Exercise data:
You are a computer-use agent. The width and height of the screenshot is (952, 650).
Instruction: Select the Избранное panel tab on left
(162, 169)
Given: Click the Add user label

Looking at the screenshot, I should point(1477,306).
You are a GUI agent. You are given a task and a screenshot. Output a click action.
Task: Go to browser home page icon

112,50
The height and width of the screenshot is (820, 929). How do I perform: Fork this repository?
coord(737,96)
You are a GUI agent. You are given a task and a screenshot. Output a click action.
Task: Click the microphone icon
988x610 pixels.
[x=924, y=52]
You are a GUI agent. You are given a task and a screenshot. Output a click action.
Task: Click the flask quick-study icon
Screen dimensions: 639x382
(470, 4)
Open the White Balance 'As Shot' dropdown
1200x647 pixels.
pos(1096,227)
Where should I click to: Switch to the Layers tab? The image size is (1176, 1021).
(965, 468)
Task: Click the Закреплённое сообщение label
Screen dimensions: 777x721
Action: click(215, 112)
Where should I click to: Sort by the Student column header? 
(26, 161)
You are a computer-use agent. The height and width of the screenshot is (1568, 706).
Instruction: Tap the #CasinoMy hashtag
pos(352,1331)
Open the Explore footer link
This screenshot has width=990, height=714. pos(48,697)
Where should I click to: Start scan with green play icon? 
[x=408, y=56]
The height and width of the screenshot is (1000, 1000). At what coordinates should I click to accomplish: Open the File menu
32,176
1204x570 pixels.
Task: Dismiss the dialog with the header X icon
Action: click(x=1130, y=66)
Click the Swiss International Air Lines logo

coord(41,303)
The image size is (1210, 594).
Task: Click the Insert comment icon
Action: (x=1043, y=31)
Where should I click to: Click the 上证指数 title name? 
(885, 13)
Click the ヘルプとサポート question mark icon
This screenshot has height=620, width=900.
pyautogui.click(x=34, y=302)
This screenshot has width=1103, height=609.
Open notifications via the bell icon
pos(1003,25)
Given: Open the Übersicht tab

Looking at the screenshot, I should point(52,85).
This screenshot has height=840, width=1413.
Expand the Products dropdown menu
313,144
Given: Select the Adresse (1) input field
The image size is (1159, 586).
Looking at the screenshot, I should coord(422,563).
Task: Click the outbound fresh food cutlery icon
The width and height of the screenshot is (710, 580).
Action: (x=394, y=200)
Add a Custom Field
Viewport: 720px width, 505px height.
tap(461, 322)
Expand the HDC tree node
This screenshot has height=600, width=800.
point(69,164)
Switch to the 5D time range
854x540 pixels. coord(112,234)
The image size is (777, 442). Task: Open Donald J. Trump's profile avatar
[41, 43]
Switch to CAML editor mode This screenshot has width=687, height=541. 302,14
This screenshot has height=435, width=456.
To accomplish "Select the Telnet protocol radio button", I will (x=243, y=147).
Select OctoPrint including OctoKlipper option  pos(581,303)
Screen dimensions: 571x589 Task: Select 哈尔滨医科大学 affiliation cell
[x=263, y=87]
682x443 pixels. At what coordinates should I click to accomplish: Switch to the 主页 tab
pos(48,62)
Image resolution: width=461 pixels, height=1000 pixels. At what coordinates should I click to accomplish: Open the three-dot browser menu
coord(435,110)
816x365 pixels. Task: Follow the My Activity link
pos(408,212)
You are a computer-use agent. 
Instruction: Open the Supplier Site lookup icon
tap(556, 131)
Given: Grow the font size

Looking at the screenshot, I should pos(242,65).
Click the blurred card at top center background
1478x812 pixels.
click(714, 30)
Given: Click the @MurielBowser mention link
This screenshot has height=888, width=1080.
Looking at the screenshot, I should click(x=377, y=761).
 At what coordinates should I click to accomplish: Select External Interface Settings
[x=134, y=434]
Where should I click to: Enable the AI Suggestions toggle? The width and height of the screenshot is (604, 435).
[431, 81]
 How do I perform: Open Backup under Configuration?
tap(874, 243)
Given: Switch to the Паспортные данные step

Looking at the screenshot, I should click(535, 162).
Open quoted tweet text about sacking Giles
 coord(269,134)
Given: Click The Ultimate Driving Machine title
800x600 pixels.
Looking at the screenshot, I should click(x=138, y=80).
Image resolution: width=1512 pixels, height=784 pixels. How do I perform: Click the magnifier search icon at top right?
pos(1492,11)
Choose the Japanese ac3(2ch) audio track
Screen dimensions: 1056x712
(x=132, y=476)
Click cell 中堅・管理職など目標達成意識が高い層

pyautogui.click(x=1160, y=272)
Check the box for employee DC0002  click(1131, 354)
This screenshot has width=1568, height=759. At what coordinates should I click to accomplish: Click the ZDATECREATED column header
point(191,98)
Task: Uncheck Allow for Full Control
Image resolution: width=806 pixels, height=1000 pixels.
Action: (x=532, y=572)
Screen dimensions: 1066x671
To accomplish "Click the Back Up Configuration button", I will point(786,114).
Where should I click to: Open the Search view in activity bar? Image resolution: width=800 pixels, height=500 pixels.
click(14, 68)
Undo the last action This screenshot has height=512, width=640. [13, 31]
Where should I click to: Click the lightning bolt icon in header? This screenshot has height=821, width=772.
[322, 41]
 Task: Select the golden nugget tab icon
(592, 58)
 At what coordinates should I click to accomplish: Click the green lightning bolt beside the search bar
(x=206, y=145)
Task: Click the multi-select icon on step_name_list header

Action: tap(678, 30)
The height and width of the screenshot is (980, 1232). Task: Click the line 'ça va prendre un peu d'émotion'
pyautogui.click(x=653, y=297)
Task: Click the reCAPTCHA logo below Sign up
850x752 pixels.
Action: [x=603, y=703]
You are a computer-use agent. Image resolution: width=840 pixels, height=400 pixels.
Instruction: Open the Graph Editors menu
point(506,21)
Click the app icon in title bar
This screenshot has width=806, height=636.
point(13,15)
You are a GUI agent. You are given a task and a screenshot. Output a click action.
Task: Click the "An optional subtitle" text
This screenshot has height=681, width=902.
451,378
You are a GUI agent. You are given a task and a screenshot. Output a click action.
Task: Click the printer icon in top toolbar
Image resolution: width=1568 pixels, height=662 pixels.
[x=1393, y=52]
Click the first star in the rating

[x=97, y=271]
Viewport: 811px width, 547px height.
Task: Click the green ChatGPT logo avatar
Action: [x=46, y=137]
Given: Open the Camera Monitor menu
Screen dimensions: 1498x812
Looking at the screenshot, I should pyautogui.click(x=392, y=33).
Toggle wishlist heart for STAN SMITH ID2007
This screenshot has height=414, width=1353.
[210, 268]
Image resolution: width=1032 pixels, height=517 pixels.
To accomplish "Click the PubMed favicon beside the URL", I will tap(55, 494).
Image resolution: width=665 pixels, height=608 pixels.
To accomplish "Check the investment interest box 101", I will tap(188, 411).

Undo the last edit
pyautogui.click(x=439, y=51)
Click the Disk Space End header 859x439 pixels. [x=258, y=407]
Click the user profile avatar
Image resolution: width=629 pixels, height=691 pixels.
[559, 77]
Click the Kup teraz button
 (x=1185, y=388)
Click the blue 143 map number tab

Exercise brief:
In the records above, find each line with the string "computer" and list it.

Task solution:
You are a computer-use agent. The width and height of the screenshot is (952, 650).
You are a computer-use agent. The height and width of the screenshot is (1568, 706).
You are a computer-use agent. 
You are a computer-use agent. Image resolution: width=840 pixels, height=400 pixels.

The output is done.